- _Provided passage_
--- Start ---

Thus, the battery-coordinates are

${\displaystyle {\underset{\_}{q}}_B=\left(\begin{array}{c}{Q}_B(t)\\ U_2(t)\\ T_B(t)\end{array}\right)}$

with the associated equations of motion

${\displaystyle \begin{array}{lll}{\dot{Q}}_B& =-\alpha (I_B)\cdot \beta (T)\cdot I_B\text{ and }{S}_D& =\frac{{\displaystyle Q_B(t)-Q_{B0}}}{{\displaystyle Q_{B0}}},\\ {\dot{U}}_2& =\frac{{\displaystyle I_C}}{{\displaystyle C}},\\ {\dot{T}}_B& =\frac{{\displaystyle 1}}{{\displaystyle m_B{c}_B}}\cdot ({\dot{Q}}_H-{\dot{Q}}_D)\\ \end{array}}$

and additional algebraic equation

${\displaystyle \begin{array}{ll}{\dot{Q}}_H& =R_1\cdot I_B^2+R_2\cdot I_2^2\text{ where }{I}_2=\frac{{\displaystyle U_2}}{{\displaystyle R_2}}\\ U_B& =R_1\cdot I_B+U_2+E(S_D),\\ {\dot{Q}}_D& =H_B\cdot (T_B(t)-T_0).\end{array}}$

Variables

Parameters

The coefficients C_i for e(S_D) have been computed from conditions for a 5th-order polynomial by defining function-values and gradients at reference points:

${\displaystyle C_0=\frac{11}{10},C_1=-1,C_2=\frac{1177}{240},C_3=-\frac{28489}{2160},C_4=\frac{7891}{432},C_5=-\frac{4355}{432}}$

The plot right shows the resultant characteristic of e(S_D):

For the remaining parameters, no measurements were available. We adopted those to obtain a performance similar to what has been described in [1], the resistors were chosen as to “deliver” reasonable amounts of heat when the battery is discharged with rating of C=25.

• R₁ = 500 mΩ
• R₂ = 250 mΩ
• C = 500 F
• Q_B0 = 5000 Ah
• T₀ = 20°C

For α and β we know that their gradients

${\displaystyle \frac{{\displaystyle d\alpha }}{{\displaystyle d{I}_B}}>0}$

and

${\displaystyle \frac{{\displaystyle d\beta }}{{\displaystyle dT}}<0}$.

--- End ---

- _Information shown_
--- Start ---

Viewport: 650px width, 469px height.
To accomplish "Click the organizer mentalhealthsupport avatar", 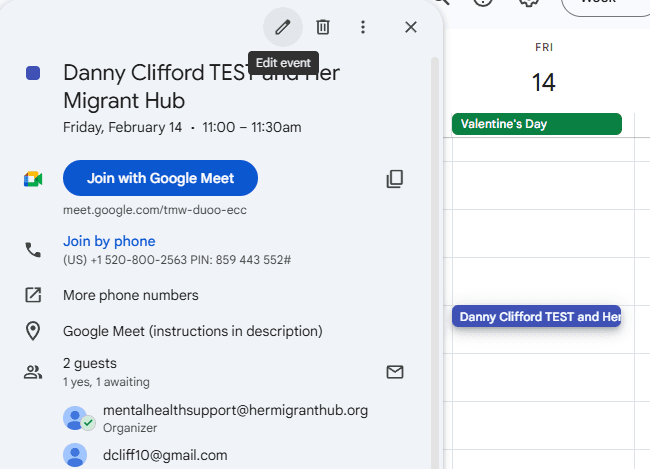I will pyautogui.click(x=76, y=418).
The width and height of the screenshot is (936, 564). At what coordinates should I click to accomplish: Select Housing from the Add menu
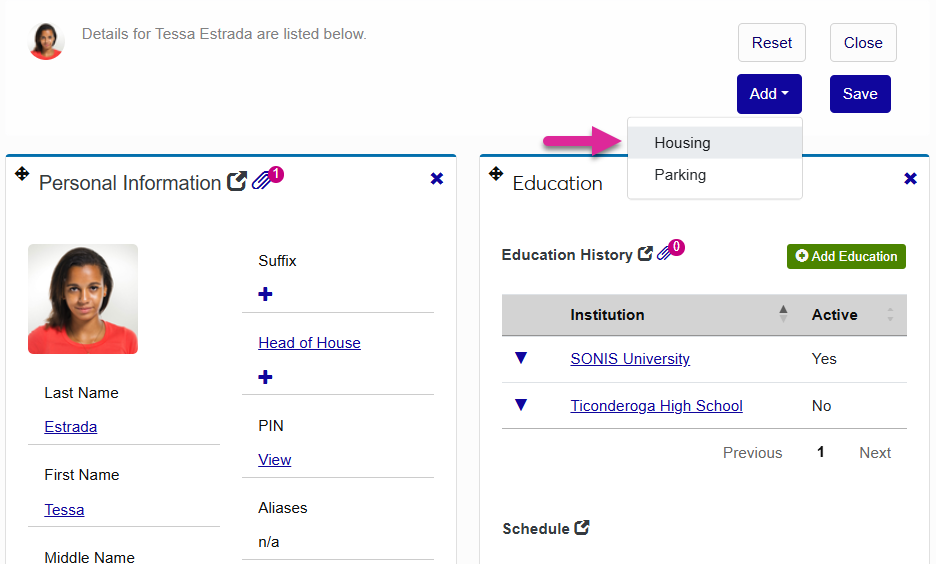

--- End ---

- _Things to do_
1. Translate this sentence from the battery model text into German: "For the remaining parameters, no measurements were available."
2. Write the next few sentences of the battery model text, picking up after its final statement about the gradients of α and β.

- _Final results_
1. Für die übrigen Parameter lagen keine Messungen vor.

2.
The reference curve from above shall be assumed to be valid for I_B = 20 A and we assume

${\displaystyle \begin{array}{lll}\alpha (I_B)& =1+\frac{{\displaystyle I_B}}{{\displaystyle I_{\alpha }}}& \text{ with }{I}_{\alpha }=100A\\ \beta (T)& =1-\frac{{\displaystyle T_B}}{{\displaystyle T_{\beta }}}& \text{ with }{T}_{\beta }=100^{\circ }C\end{array}}$

Then, for the thermal model we have

• m_B = 340 g,
• c_p,B = 2 J/(kg K).

And finally h_B will be identified from a (virtual) experiment: let I_B = 0, I₂=0 (no heat generation) and the initial battery-temperature to be ΔT(0) above T₀. Then assume that ΔT(3min) is reduced to 50% of ΔT(0). From above, we find the differential equation to be

${\displaystyle \mathrm{\Delta }T(t)=\mathrm{\Delta }{T}_0\cdot {\text{e}}^{-\frac{{\displaystyle h_B\cdot t}}{{\displaystyle m_B\cdot c_{PB}}}}}$,

thus for this “experiment”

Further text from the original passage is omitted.